Die Front rückte immer näher, man hörte das Grollen der Geschütze, und in dem Wiesenthal bei Berndorf sah man von Loogh aus die Einschläge der Granaten. In unserem kleinen Dorf hatte eine Kompanie Soldaten einschließlich des Generals Quartier bezogen.
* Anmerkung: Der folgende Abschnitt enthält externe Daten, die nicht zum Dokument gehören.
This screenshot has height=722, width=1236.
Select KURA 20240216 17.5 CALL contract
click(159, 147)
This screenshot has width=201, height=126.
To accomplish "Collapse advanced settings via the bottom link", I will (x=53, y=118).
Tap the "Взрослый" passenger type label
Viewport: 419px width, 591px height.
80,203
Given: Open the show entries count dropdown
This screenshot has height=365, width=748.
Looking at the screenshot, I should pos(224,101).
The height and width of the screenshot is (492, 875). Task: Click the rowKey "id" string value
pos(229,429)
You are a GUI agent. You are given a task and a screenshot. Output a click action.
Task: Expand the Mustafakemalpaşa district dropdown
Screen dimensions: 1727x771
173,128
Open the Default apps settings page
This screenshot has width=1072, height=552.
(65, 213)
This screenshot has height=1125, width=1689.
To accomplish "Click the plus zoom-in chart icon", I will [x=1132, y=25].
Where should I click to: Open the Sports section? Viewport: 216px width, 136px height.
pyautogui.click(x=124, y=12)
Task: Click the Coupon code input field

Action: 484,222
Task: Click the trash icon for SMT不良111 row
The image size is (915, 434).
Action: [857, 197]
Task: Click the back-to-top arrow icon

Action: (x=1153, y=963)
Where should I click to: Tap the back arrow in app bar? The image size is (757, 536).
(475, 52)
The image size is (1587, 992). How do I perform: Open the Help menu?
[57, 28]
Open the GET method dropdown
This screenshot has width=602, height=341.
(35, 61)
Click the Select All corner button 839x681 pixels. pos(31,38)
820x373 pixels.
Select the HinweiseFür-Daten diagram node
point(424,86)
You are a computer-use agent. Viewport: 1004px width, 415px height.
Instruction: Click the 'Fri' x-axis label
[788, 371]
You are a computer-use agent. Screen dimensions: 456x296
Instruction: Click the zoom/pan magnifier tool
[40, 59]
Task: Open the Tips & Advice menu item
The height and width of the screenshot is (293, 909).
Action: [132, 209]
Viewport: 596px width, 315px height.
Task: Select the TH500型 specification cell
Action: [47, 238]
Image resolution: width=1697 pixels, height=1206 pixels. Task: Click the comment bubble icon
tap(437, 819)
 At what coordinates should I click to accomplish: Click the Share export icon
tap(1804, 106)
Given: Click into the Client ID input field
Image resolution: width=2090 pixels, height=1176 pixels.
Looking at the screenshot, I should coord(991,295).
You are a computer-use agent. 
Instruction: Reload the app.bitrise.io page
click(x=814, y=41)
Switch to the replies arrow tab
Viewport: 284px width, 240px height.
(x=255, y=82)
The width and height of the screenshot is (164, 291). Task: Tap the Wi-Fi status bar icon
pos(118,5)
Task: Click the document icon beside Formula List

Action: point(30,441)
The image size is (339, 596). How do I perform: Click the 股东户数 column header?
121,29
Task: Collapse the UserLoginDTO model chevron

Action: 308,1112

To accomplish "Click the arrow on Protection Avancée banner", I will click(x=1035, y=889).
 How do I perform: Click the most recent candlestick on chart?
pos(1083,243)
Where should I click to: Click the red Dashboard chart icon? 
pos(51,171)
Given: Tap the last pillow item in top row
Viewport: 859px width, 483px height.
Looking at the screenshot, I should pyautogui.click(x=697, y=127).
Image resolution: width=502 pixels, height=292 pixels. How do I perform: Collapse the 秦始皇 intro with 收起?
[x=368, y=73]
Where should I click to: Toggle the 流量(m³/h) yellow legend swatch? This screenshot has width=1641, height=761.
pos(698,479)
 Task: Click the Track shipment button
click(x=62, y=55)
Über Tag blieb es ruhig, doch in der Nacht zum 6. März gegen 21 Uhr hörte man plötzlich um unser Haus das Einschlagen von Granaten. Unser Haus war voll von Soldaten. Da wir einen gewölbten Keller hatten, haben wir dort übernachtet. Wir schliefen, so gut es ging, auf den Kartoffeln, die dort gelagert waren. Wenn es etwas ruhiger wurde, schaute mein Vater nach draußen, um zu sehen, wie weit die Einschläge der Granaten von den Häusern entfernt waren. Meine Großmutter saß neben einem alten Kanonenofen und betete den Rosenkranz. Gegen Morgen ließ der Kanonendonner nach, und es blieb auch am Tage ruhig. Mein Vater versorgte das Vieh im Stall. Nachts ging es von neuem los. So gegen vier Uhr kam ein Soldat und sagte zu meinem Vater: "Ich darf Ihnen gratulieren. Sie haben den Krieg gewonnen." Es soll der Feldwebel gewesen sein. Zunächst konnte ich mir nicht erklären, was diese Aussage zu bedeuten hatte. Noch ehe der Morgen dämmerte, hatten die Soldaten den Rückzug angetreten in Richtung Rhein, der Abschuss der Granaten ließ nach. Unser Dorf war gerettet, kein Haus getroffen. Die Bewohner schauten sich am anderen Tag die Einschläge an, es sollen über 80 gewesen sein. Am 8. März kamen die Amerikaner mit ihren Panzern die Zeilsdorferstraße herunter gefahren. Die Dorfbewohner schwenkten mit weißen Betttüchern den fremden Soldaten entgegen. Sie fuhren bis zur Dorfmitte und schauten sich die Einschlaglöcher der Granaten an. Bei der Frage nach deutschen Soldaten winkte mein Vater ab und machte ihnen deutlich, dass sie alle abgezogen wären. Sie setzten dann ihre Fahrt fort in Richtung Niederehe. Für die Dorfbewohner wurde ab sofort eine Ausgangssperre angeordnet. Maria Prämaßing lebt in Müsch. Das Kriegsende hat sie als zwölfjähriges Mädchen erlebt.